Colony Capital is slated to hold a final close by the end of the month on its latest distressed debt fund, Colony Distressed Credit and Special Situations Fund (CDCF) III, which has hit its hard cap of $1.2 billion in base capital commitments. PERE understands that the fund, which had an original target of $1 billion, is significantly oversubscribed above its hard cap, with Colony turning away some $400 million in commitments. Meanwhile, the firm also has raised $600 million in additional capital through co-investment vehicles.
Colony, led by chairman Thomas Barrack, launched CDCF III in July 2013 and had raised $491.74 million as of this July, according to filings with the US Securities and Exchange Commission. The approximately 30 limited partners in the fund included the Florida State Board of Administration, which committed $150 million; Fresno County Employees’ Retirement Association (FCERA), which earmarked $20 million; and the Teacher Retirement System of Louisiana, which pledged $75 million, according to documents from those pension plans. About 25 percent of the LPs, including Louisiana Teachers, were first-time investors with Colony.

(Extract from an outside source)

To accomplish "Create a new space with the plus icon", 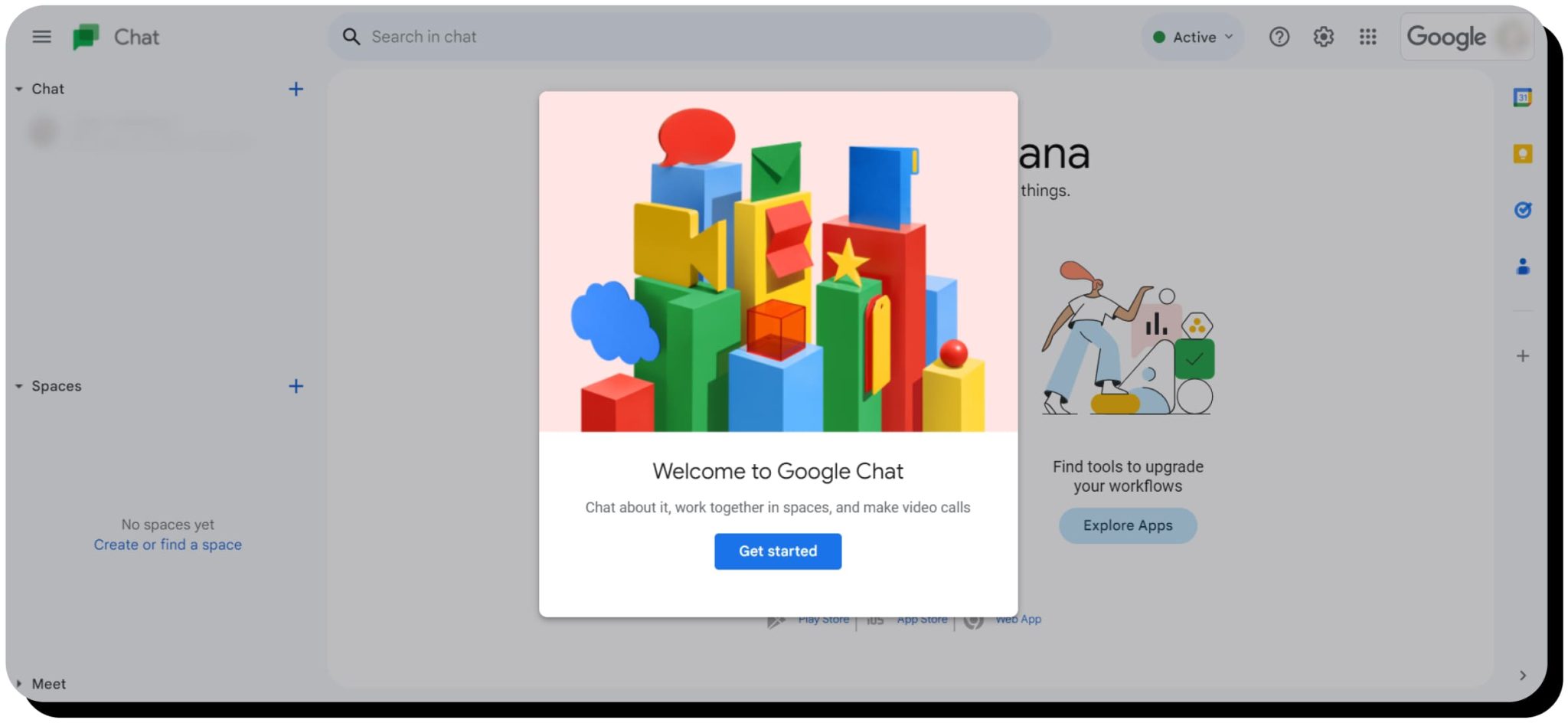I will (x=296, y=386).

Like its predecessor funds, CDCF III will invest in acquisitions of one-off loans or loan portfolios; new loan originations, typically mezzanine debt or preferred equity; and special situations, such as rescue capital and recapitalizations. Approximately 45 percent of the fund’s capital will go to loan acquisitions, 35 percent to originations and 20 percent to special situations, according to documents from FCERA.

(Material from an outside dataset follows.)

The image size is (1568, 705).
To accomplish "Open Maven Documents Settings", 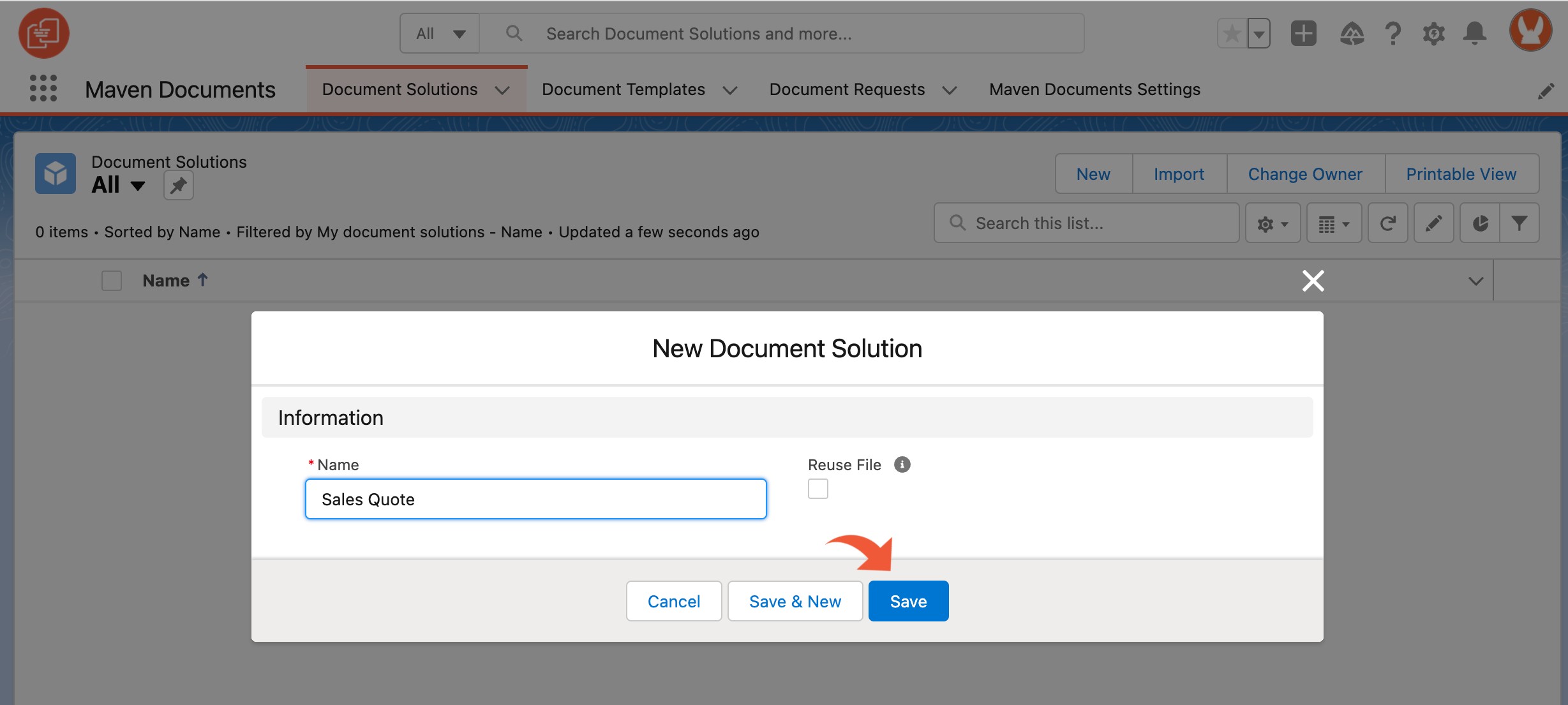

However, the new vehicle will be much more heavily weighted to Western Europe than the prior funds in the series, with 40 percent of the fund targeting the region and 60 percent in the US. By comparison, CDCF II was 93 percent allocated to the US and just 7 percent to Western Europe.
Colony is seeking 15 percent gross returns and 11 percent net returns for the new fund. To date, the firm has invested 45 percent of the capital in CDCF III in 16 transactions, with an additional four or five deals pending. Completed deals include the acquisition of a portfolio of 415 loans from Freddie Mac in October 2013 at 57 percent of the unpaid balance of $199 million; and the origination of €129 million of notes and a €34 million letter of credit in June to finance the public tender offer for Société de la Tour Eiffel, a French listed real estate company, which subsequently were repaid one month later. The fund, which is using 50 percent leverage, is said to be generating an 18 percent gross return on its investments to date.